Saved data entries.
===============
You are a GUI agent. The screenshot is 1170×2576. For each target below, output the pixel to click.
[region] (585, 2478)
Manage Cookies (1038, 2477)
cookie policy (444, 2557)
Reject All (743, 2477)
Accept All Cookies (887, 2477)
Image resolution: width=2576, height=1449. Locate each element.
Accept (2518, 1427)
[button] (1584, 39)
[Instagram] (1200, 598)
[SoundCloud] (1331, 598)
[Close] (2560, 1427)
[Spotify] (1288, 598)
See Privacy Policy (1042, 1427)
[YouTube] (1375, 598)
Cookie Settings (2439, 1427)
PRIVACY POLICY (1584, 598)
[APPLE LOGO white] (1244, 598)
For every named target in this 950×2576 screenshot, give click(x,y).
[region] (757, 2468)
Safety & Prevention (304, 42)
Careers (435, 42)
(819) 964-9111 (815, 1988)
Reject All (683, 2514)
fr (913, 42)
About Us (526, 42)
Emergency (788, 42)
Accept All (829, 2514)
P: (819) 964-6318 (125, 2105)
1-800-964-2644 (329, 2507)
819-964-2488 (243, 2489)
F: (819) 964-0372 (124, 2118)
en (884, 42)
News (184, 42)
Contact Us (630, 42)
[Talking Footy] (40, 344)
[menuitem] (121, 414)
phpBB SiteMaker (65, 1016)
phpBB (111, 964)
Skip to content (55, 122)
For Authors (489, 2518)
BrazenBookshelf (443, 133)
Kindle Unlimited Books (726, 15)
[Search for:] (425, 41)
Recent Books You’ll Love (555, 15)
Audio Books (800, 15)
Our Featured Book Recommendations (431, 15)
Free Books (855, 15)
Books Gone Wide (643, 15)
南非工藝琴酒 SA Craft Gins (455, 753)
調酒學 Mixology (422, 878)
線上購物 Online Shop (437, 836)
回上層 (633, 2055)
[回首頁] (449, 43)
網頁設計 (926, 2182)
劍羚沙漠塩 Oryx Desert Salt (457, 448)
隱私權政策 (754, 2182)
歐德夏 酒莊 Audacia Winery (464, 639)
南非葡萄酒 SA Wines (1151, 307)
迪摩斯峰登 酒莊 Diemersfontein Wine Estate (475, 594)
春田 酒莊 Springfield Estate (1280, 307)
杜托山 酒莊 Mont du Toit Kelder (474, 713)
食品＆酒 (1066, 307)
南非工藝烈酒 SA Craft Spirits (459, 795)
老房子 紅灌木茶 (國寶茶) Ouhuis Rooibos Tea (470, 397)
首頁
===============
ABOUT THIS TASK. Work out how many lines of the data include the word "each". Then write only that number.

WRITTEN ANSWER. 2